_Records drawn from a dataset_
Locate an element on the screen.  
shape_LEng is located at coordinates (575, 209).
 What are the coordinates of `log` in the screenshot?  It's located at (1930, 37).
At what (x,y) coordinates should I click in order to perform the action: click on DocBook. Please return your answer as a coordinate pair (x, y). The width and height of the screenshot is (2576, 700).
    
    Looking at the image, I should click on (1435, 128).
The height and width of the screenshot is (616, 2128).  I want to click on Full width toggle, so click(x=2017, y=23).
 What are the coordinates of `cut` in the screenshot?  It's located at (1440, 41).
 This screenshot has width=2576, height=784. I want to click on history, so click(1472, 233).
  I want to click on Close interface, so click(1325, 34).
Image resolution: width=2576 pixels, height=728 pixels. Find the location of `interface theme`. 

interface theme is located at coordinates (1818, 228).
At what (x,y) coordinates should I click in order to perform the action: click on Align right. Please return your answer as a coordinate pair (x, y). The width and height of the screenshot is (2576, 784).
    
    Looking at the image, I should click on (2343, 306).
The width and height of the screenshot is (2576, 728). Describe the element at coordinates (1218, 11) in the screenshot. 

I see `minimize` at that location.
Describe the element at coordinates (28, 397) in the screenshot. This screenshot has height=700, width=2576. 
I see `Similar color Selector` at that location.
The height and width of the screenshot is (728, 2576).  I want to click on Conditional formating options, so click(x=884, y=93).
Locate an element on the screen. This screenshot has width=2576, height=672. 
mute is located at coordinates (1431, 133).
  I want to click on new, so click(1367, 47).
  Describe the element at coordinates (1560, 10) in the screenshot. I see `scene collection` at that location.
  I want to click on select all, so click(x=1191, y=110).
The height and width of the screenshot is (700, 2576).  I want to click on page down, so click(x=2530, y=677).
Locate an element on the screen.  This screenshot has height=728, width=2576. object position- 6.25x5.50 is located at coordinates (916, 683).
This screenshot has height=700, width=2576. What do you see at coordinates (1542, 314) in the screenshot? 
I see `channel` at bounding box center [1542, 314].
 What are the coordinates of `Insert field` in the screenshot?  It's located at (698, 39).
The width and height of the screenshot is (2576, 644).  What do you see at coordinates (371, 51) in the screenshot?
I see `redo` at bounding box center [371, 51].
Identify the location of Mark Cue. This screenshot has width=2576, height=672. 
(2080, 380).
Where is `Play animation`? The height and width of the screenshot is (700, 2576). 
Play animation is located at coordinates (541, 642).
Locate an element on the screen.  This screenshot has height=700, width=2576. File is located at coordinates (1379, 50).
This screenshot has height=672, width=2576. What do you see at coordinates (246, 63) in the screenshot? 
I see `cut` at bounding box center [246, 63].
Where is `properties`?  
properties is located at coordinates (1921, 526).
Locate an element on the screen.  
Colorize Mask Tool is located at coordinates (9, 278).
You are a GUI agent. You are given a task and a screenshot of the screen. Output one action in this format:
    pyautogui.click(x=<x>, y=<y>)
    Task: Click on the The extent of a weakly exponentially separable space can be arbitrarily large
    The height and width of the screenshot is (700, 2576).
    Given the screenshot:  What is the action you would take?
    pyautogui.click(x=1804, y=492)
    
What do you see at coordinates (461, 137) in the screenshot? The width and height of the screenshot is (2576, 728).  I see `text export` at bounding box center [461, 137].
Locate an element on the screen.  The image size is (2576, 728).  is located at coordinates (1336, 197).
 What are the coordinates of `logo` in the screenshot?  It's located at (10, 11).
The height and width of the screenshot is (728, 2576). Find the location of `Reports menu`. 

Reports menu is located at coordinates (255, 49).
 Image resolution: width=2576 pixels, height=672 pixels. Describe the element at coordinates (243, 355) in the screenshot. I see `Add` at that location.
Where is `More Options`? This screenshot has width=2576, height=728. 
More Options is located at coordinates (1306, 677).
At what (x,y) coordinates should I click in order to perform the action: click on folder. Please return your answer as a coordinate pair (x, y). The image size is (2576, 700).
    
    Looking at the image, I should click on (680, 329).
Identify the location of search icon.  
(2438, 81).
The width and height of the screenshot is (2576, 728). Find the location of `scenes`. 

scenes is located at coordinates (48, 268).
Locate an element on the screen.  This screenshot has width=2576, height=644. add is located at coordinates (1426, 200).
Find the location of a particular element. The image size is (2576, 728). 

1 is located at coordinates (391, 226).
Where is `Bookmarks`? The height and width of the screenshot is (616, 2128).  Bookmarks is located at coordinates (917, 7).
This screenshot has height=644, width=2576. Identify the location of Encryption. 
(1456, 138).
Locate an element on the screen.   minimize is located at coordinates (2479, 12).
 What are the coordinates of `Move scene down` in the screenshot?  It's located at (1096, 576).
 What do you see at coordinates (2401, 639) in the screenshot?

_The task_
Reproduce verbatim the lines of the records above, from the line containing "This screenshot has height=700, width=2576. What" through the line containing "properties is located", including both of those lines.

_Worked solution_
This screenshot has height=700, width=2576. What do you see at coordinates (1542, 314) in the screenshot? 
I see `channel` at bounding box center [1542, 314].
 What are the coordinates of `Insert field` in the screenshot?  It's located at (698, 39).
The width and height of the screenshot is (2576, 644).  What do you see at coordinates (371, 51) in the screenshot?
I see `redo` at bounding box center [371, 51].
Identify the location of Mark Cue. This screenshot has width=2576, height=672. 
(2080, 380).
Where is `Play animation`? The height and width of the screenshot is (700, 2576). 
Play animation is located at coordinates (541, 642).
Locate an element on the screen.  This screenshot has height=700, width=2576. File is located at coordinates (1379, 50).
This screenshot has height=672, width=2576. What do you see at coordinates (246, 63) in the screenshot? 
I see `cut` at bounding box center [246, 63].
Where is `properties`?  
properties is located at coordinates (1921, 526).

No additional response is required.